Kathina Dana (persembahan Jubah)
Hari kathina adalah hari bhatti umat buddha sebagai rasa syukur dan terima kasih kepada para bhikkhu yang telah melaksanakan masa vassa. Disamping itu, ucapan terima kasih atas nasehat, dorongan dan bimbingan untuk mengembangkan moralitas/etika. Hari kathina juga merupakan suatu momen yang baik untuk umat buddha atau siapa saja dianjurkan untuk melakukan perbuatan (dana) kepada sangha. Waktu ini digunakan oleh para bhikkhu untuk mengganti jubah baru untuk menggantikan jubah lama. Buddha memberikan izin istimewa kepada para bhikkhu untuk menerima dana kain jubah dari umat untuk menggantikan jubah lamanya. Buddha memberikan kesempatan ini kepada seluruh umat manusia yang sadar akan perbuatan yang baik. Hal ini menunjukkan bahwa kebijaksanaan, keluhuran, serta kesucian buddha masih tetap dilestarikan oleh umat manusia didunia ini. Upacara kathina ini sangat penting demi menunjukkan kemanunggalan antara sangha dan umat. Mereka harus saling asuh, asih dan asah demi solidaritas dan kelanggengan Buddha sasana didunia ini. Disamping itu upacara kathina mendorong para bhikkhu supaya menjadi bhikkhu yang baik dan taat pada vinaya (peraturan) serta mendorong umat menjadi umat yang baik dan patuh pada sila. Ini merupakan berkah termulia bagi kita bahwasannya kita saat ini masih bisa melakukan perbuatan bajik ini. Dan kebaikan-kebaikan inilah yang menjadi modal utama kita untuk menentukan cita-cita luhur kita nantinya. Ada beberapa pengertian tentang yang disebut Kathina Dana dengan sempurna:
1. Divihara itu minimal ada 5 orang bhikkhu yang bervassa.

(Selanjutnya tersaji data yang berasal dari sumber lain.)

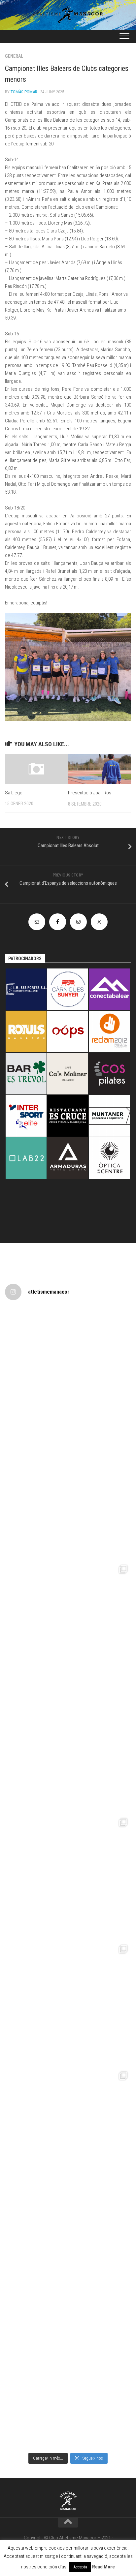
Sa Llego (13, 793)
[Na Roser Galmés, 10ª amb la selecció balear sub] (68, 1751)
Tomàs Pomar (24, 91)
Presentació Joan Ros (89, 793)
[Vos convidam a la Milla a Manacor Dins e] (68, 1498)
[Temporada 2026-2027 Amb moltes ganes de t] (68, 1371)
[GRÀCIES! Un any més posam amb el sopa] (68, 1624)
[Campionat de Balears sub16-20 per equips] (68, 2384)
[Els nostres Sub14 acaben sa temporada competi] (68, 2257)
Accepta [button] (80, 2566)
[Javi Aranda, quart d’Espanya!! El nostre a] (68, 1878)
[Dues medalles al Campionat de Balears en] (68, 2131)
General (14, 56)
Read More (103, 2567)
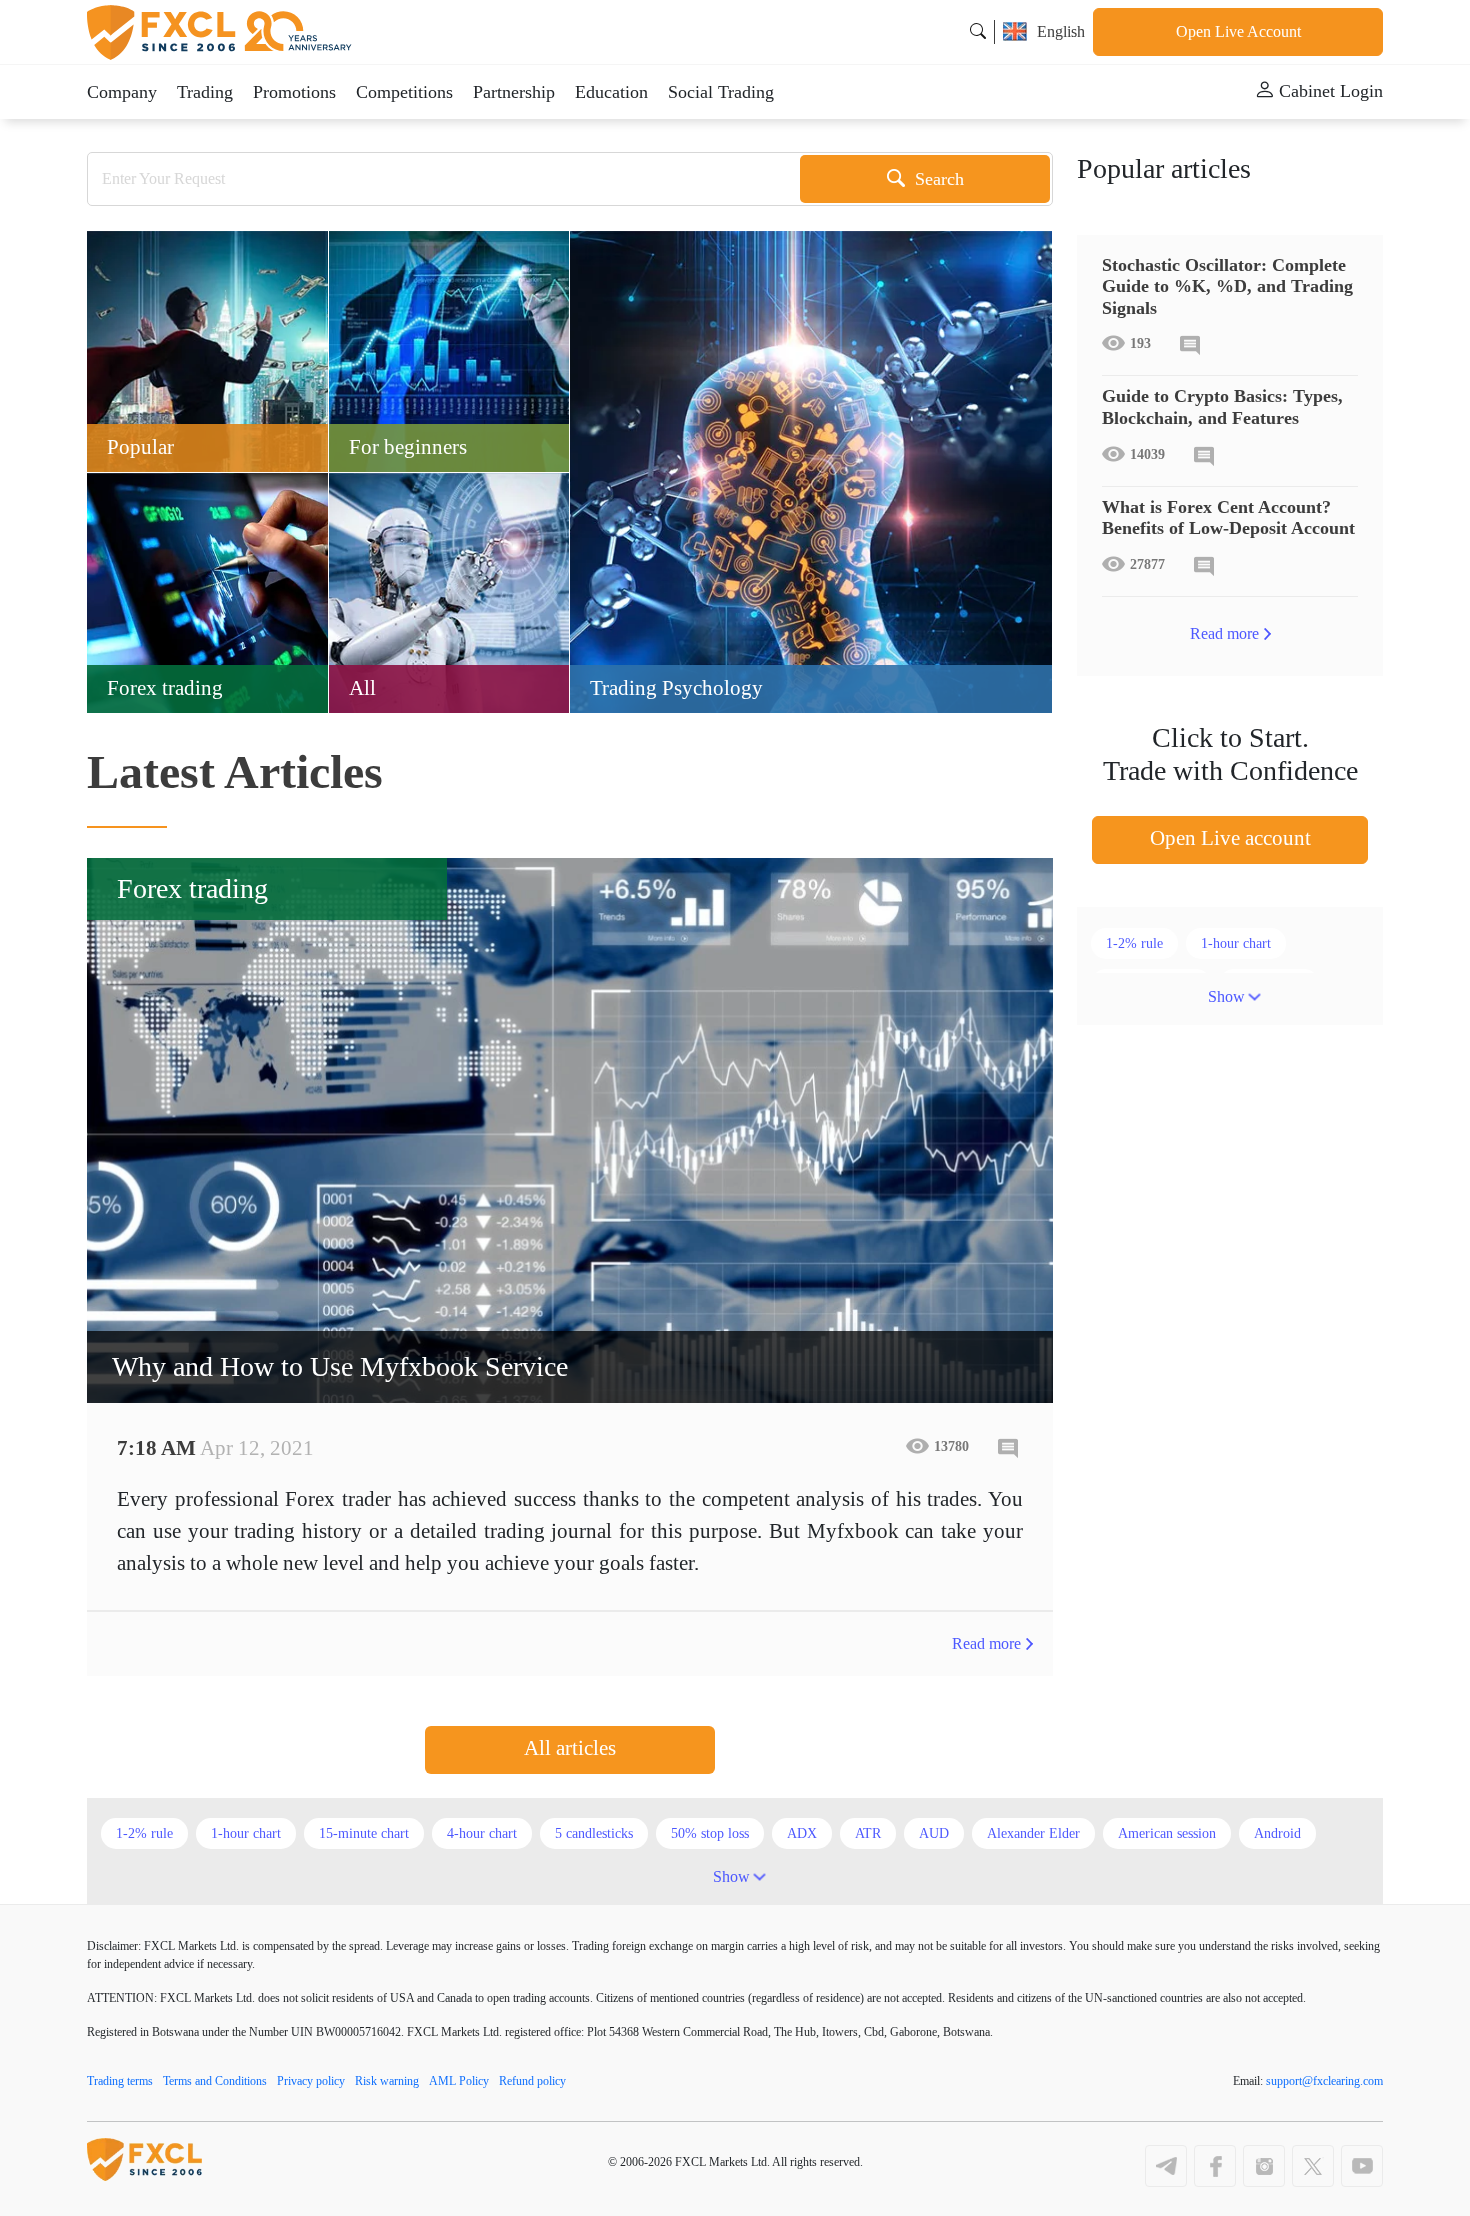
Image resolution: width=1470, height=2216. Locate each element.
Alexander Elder (1033, 1833)
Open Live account (1230, 838)
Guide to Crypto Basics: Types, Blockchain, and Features (1222, 407)
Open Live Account (1238, 31)
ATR (868, 1833)
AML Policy (459, 2081)
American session (1167, 1833)
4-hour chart (482, 1833)
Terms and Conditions (215, 2081)
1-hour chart (1236, 943)
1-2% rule (1134, 943)
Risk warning (387, 2081)
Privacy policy (311, 2081)
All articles (570, 1748)
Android (1277, 1833)
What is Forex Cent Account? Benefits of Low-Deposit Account (1228, 518)
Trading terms (120, 2081)
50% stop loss (710, 1833)
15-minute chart (364, 1833)
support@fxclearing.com (1324, 2081)
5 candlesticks (594, 1833)
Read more (986, 1643)
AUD (934, 1833)
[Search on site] (978, 31)
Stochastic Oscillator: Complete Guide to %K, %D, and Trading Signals (1227, 286)
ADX (802, 1833)
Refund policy (532, 2081)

2. Kelima bhikkhu itu harus memasuki vassa yang sama.
3. Harus menyelesaikan masa vassa pada waktu yang sama dan sempurna.
4. Kathina Dana harus diselenggarakan diuposathagara.
5. Pada upacara itu kelima bhikkhu yang bervassa divihara tersebut menerima persembahan kathina Dusam (kain untuk dibuat jubah kathina) yang dipersembahkan oleh umat.
6. Kelima bhikkhu itu kemudian serentak membuat sanghakamma(upacara), memutuskan siapakah yang berhak menerima jubah kathina.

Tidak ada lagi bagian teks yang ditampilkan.